Burundi: Poor country wracked by ethnic conflict

Burundi has rare-earth minerals essential to technological and military products.


The small central African country of Burundi, whose outgoing president Pierre Nkurunziza died on Monday, is one of the poorest in the world, with a history of political crises, ethnic massacres and a long civil war.

Nkurunziza’s hand-picked successor Evariste Ndayishimiye won presidential elections on May 20, and is set to be sworn in in August.

Key facts:

– Third poorest in world –

Landlocked and situated in Africa’s Great Lakes region, Burundi is one of the continent’s smallest nations at 27,834 square kilometres (10,747 square miles), and one of its most densely populated.

Green and fertile, it is nevertheless one of the three poorest countries in the world, with 75 percent of its population living below the poverty line, according to the World Bank.

The UN’s Food and Agriculture Organization estimates 1.7 million of Burundi’s 11 million people are experiencing chronic severe food insecurity.

Very mountainous, it often suffers from landslides.
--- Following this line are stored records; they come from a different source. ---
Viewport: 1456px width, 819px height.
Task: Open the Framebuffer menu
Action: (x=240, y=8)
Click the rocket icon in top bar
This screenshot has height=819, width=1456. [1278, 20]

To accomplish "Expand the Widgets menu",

Farming forms the backbone of the economy, with coffee and tea employing 80 percent of the population and accounting for 40 percent of gross domestic product.

Burundi has rare-earth minerals essential to technological and military products.
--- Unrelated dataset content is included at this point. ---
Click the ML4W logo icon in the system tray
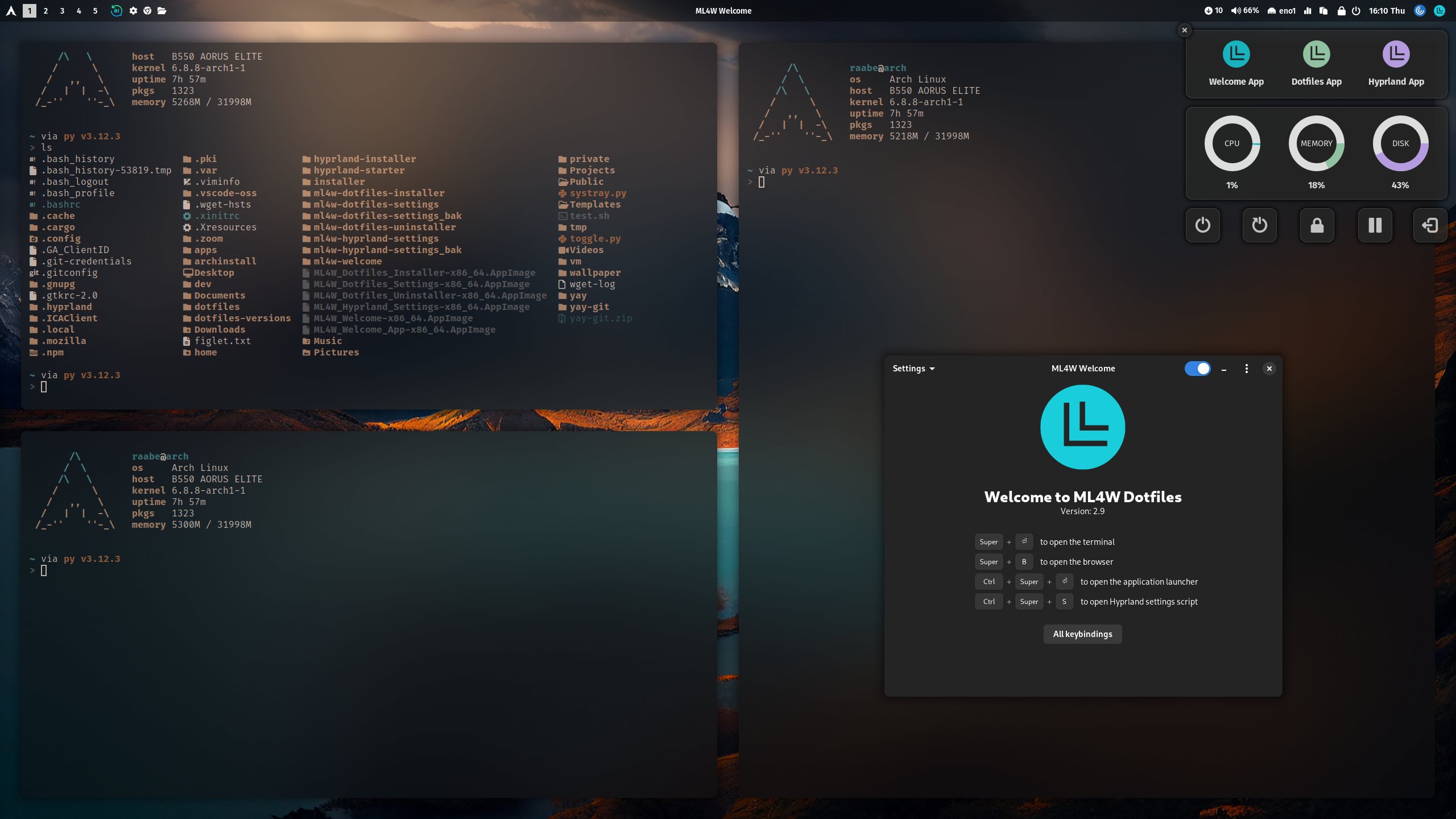This screenshot has height=819, width=1456. [x=1439, y=10]
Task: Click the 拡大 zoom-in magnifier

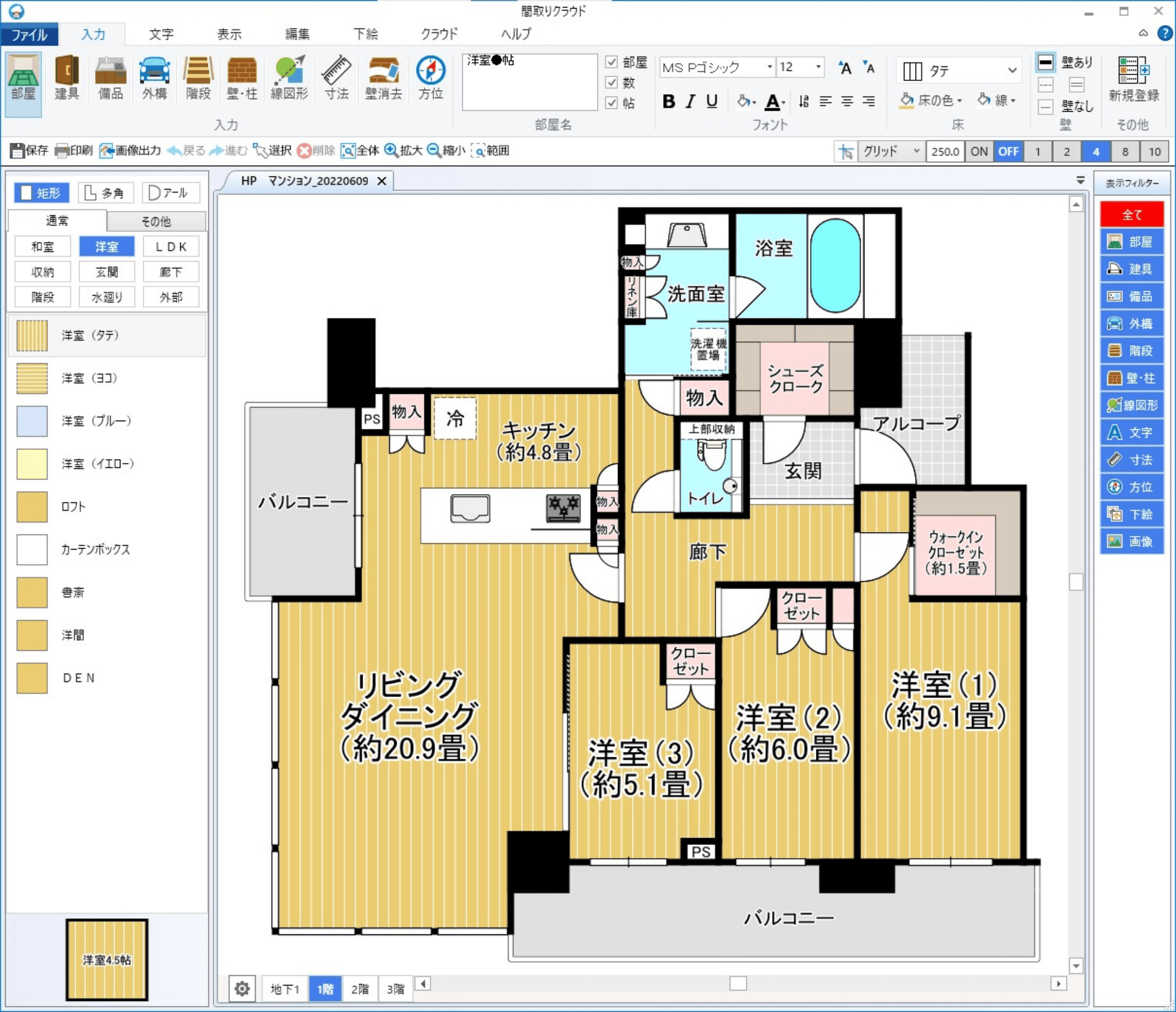Action: [391, 150]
The political capital is Gitega and the economic capital Bujumbura.

– Massacres, coups, war –

Ethnic Hutus make up 85 percent of the population and Tutsis 14 percent.

Tensions between Hutus and Tutsis have boiled over repeatedly since independence from former colonial power Belgium in 1962.

In 1972, a failed Hutu-led uprising against the Tutsi-dominated leadership sparked a wave of massacres of Hutus that left, according to various estimates, between 100,000 and 300,000 dead.

In 1976, a military coup brought Jean-Baptiste Bagaza to power. In 1987, he was overthrown and Pierre Buyoya, another Tutsi military officer, became head of state.

In 1988, new massacres of Hutu left between 5,000, according to an official toll, and 50,000 dead.

The assassination in 1993 of first Hutu president, Melchior Ndadaye, in a coup fomented by Tutsi soldiers triggered a civil war between the Tutsi-dominated army and Hutu rebels. Thousands of Tutsi were massacred after the assassination.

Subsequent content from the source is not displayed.